TUSCAN WHITE BEAN SOUP WITH DANDELION GREENS
|
Recipe provided by Chef Jason Osbourne, Charlotte Technical Center
Culinary Arts Instructor
1 tbsp olive oil
4 slices bacon, diced
1/2 each onion, yellow, diced
1 shallot, minced
1 carrot, diced
¾ cup navy beans, soaked overnight
6oz diced Tomatoes, in juice
3 cups chicken stock
1 bay leaf
2 thyme sprigs, fresh
1 cup dandelion greens, chopped, blanched
½ cup pasta, cooked
3 cloves garlic, fresh, sliced
As needed croutons
As needed parmesan cheese
To taste salt & pepper
1. Prepare all ingredients.
2. In a soup pot heat olive oil and sauté bacon until crispy, drain fat
and reserve.

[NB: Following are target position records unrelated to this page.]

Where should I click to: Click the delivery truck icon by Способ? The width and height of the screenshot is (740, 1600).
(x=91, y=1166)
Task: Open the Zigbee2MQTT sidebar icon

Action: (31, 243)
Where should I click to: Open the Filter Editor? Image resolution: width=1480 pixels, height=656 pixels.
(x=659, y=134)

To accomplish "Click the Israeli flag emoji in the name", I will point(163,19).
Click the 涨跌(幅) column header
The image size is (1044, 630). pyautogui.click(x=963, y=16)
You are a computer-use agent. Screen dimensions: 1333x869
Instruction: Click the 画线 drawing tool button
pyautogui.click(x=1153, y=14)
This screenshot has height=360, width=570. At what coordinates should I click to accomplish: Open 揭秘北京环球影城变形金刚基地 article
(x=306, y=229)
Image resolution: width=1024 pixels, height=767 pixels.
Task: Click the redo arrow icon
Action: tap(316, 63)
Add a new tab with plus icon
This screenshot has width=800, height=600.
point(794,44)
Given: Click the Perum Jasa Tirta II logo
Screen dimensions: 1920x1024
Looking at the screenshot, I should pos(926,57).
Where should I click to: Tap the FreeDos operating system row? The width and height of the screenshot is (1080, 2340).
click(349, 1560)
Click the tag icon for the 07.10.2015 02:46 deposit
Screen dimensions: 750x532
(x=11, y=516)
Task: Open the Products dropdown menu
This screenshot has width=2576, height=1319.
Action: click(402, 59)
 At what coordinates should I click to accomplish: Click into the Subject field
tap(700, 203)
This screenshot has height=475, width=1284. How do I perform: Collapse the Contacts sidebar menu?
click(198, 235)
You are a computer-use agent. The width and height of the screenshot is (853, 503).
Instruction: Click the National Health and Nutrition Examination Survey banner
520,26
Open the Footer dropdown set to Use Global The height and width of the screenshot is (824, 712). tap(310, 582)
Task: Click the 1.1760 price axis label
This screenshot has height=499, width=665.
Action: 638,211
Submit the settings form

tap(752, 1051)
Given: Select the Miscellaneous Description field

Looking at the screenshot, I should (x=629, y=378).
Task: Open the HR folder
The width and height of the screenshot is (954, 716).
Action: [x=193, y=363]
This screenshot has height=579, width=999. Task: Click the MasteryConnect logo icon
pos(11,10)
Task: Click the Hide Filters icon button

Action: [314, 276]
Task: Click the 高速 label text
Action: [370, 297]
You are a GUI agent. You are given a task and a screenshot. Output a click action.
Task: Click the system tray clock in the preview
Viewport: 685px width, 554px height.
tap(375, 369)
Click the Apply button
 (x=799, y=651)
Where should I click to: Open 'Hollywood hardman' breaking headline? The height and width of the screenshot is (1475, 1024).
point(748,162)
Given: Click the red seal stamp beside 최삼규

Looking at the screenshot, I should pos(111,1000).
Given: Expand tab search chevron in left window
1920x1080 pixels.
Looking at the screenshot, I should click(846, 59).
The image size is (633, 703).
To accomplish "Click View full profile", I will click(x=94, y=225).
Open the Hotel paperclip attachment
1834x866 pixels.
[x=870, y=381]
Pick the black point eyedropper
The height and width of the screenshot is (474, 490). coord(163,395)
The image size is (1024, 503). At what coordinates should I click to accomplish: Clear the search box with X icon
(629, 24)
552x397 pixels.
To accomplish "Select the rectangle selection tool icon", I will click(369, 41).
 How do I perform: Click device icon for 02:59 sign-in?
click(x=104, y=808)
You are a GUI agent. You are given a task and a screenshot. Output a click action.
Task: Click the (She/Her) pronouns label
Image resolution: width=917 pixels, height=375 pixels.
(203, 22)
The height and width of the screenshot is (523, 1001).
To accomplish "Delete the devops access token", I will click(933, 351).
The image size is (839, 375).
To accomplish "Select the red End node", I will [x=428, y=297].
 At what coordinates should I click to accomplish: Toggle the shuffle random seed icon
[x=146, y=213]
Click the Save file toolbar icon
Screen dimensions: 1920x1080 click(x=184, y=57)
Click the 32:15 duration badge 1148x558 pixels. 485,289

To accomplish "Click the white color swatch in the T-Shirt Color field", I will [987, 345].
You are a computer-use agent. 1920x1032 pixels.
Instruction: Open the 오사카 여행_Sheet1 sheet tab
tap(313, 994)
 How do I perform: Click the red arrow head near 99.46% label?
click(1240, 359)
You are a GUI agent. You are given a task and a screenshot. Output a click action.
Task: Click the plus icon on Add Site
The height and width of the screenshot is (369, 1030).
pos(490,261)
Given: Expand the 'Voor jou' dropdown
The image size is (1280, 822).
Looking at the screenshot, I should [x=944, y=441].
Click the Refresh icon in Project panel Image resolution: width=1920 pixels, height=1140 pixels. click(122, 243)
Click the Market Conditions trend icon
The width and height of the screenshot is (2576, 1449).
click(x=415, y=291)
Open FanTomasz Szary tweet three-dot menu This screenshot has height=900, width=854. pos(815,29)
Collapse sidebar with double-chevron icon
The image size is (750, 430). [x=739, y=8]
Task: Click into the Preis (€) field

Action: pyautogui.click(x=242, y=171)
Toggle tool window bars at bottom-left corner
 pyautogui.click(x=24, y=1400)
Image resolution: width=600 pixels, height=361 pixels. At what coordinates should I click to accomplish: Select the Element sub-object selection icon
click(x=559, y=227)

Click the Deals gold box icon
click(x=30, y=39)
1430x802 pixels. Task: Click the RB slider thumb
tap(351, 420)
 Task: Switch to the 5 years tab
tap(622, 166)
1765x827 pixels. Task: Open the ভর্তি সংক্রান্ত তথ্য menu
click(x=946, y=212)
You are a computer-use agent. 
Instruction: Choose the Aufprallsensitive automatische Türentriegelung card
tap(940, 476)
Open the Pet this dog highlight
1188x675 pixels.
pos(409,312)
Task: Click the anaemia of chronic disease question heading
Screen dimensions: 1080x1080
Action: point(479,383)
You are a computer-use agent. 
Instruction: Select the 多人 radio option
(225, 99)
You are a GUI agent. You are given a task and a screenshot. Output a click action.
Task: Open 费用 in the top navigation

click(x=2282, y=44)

Add onions, carrots, and shallots. Cook until soft, 2
minutes.
3. Drain beans and add to pot with tomatoes, stock, bay leaf & thyme.
Simmer until beans are tender, about one hour.
4. Season soup with salt & pepper.
5. In a separate sauce pan heat reserved bacon fat, add garlic and fry
until lightly browned. Add to soup
6. Finish soup with pasta and dandelion greens.
7. Garnish with croutons and parmesan cheese.